(Work required):
Put every line of the items below into a Markdown table with the columns Row and Line, numbering the rows in order. Leave out blank lines and pictures.

########################################

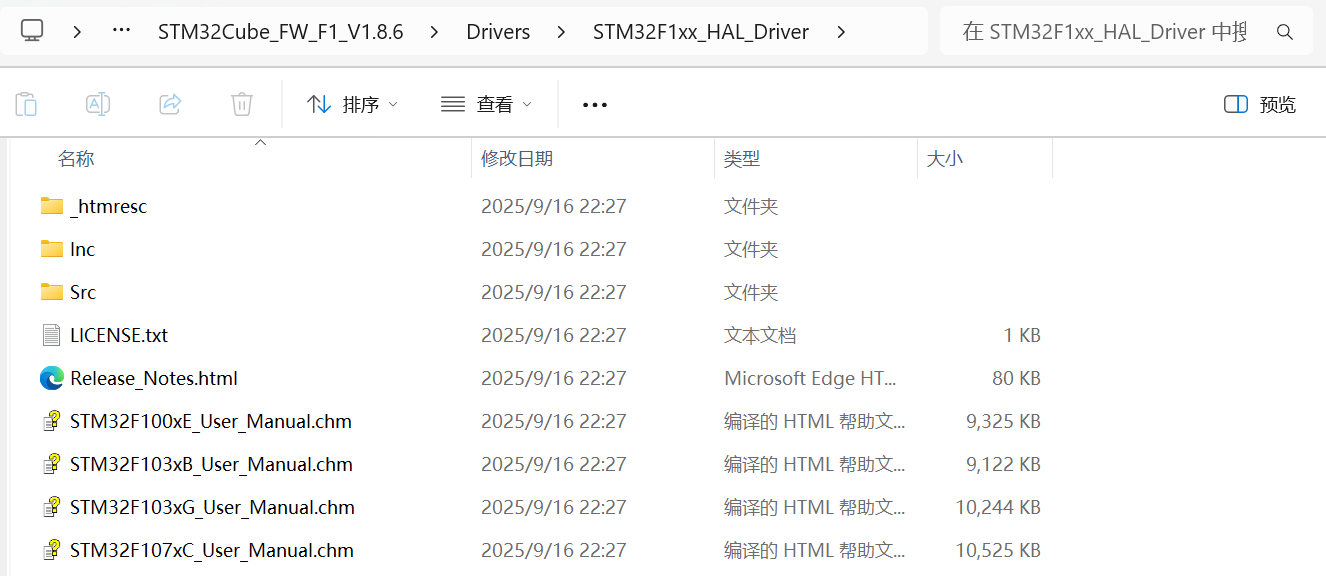
Task: Click the search magnifier icon
Action: click(1285, 32)
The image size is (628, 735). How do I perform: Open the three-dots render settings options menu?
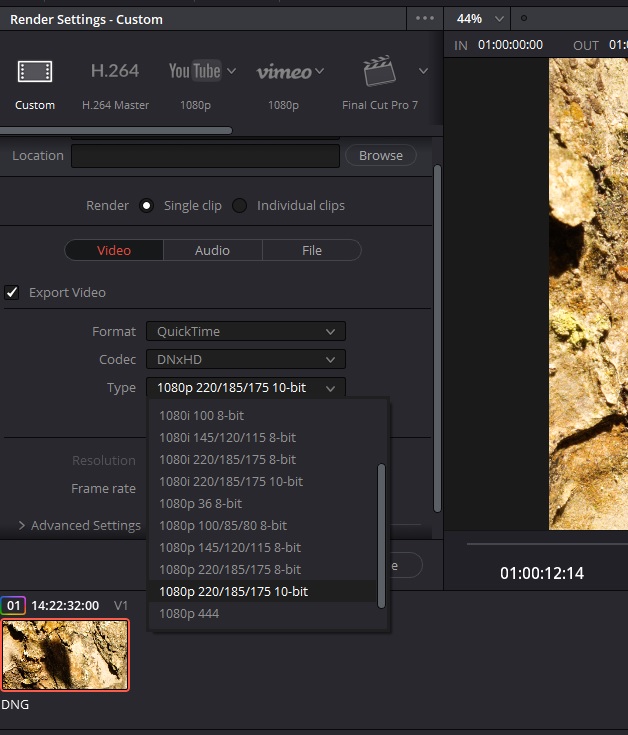(425, 19)
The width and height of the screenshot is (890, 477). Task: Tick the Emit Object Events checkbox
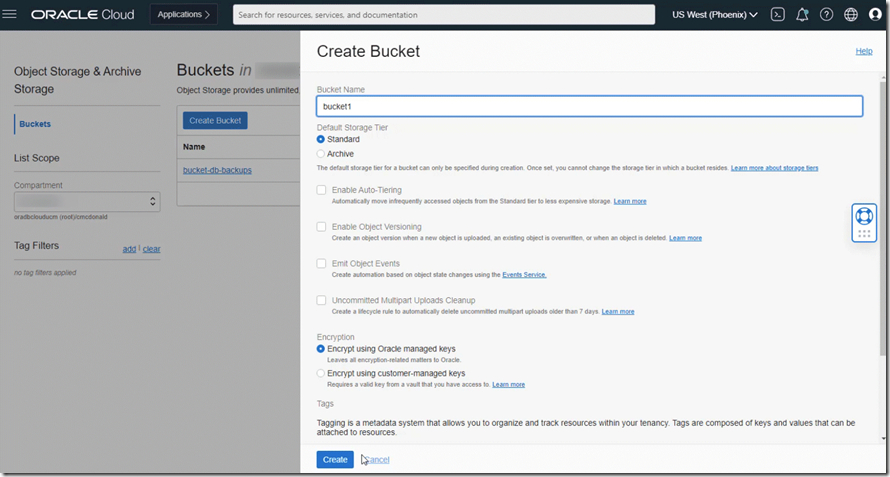point(321,264)
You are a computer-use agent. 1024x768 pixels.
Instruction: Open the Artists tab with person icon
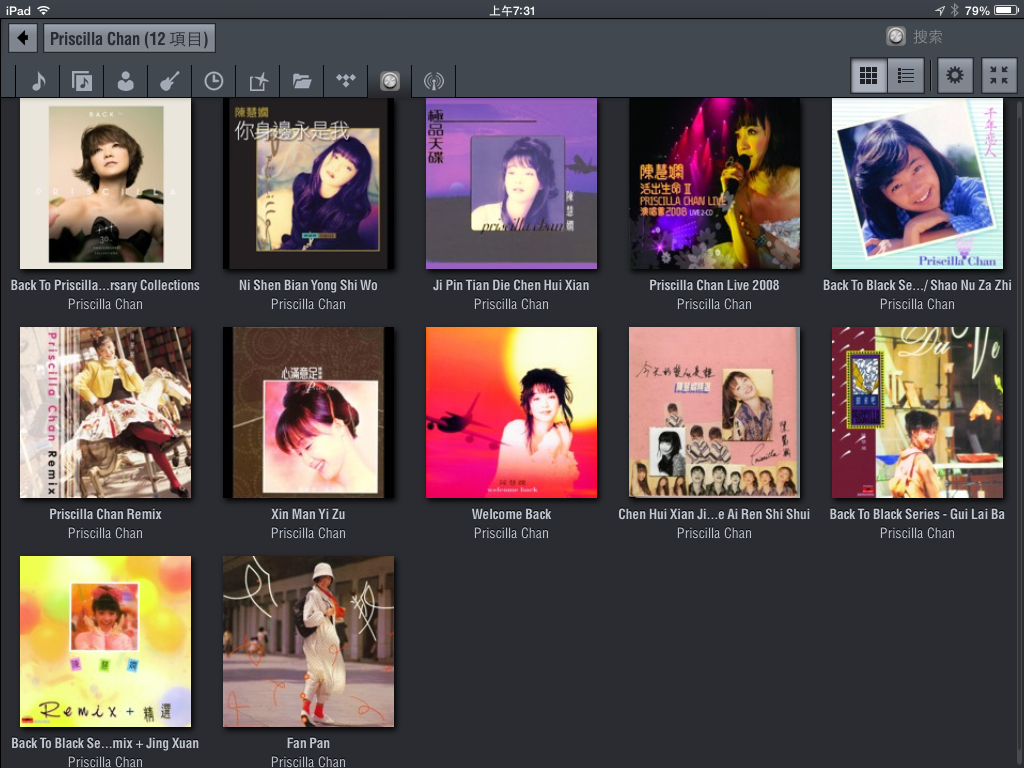tap(126, 81)
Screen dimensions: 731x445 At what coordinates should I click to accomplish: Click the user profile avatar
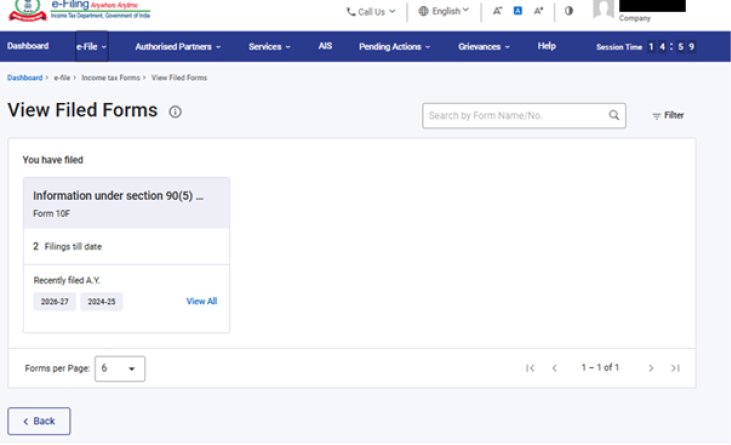(603, 10)
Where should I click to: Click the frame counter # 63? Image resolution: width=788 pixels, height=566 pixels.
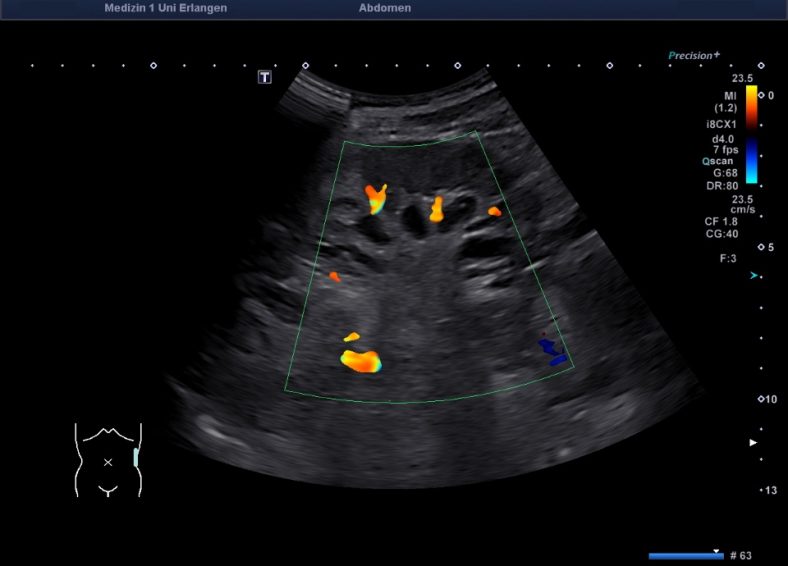[x=741, y=555]
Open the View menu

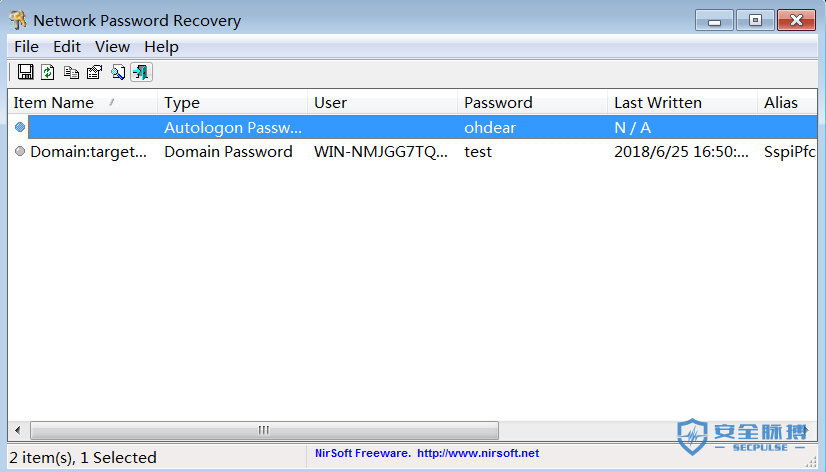tap(112, 46)
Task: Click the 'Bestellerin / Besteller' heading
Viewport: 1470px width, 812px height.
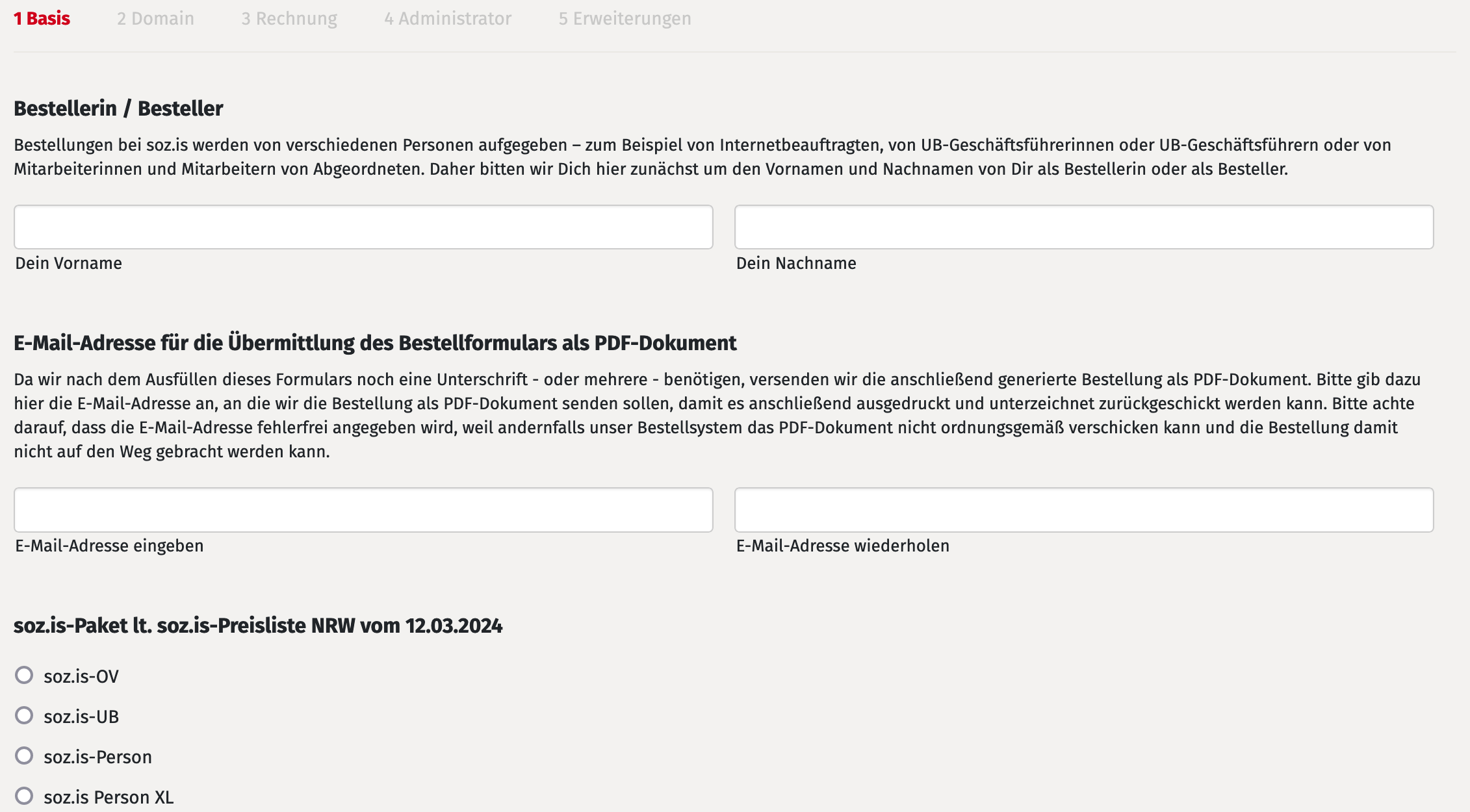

########################################

(Reply to the exercise):
| Row | Line |
|---|---|
| 1 | Task: Click the search magnifier icon |
| 2 | Action: click(1285, 32) |
| 3 | The image size is (628, 735). How do I perform: Open the three-dots render settings options menu? |
| 4 | (425, 19) |
| 5 | The width and height of the screenshot is (890, 477). Task: Tick the Emit Object Events checkbox |
| 6 | point(321,264) |
| 7 | You are a computer-use agent. 1024x768 pixels. |
| 8 | Instruction: Open the Artists tab with person icon |
| 9 | tap(126, 81) |
| 10 | Screen dimensions: 731x445 At what coordinates should I click to accomplish: Click the user profile avatar |
| 11 | (603, 10) |
| 12 | Where should I click to: Click the frame counter # 63? Image resolution: width=788 pixels, height=566 pixels. |
| 13 | [x=741, y=555] |
| 14 | Open the View menu |
| 15 | tap(112, 46) |
| 16 | Task: Click the 'Bestellerin / Besteller' heading |
| 17 | Viewport: 1470px width, 812px height. |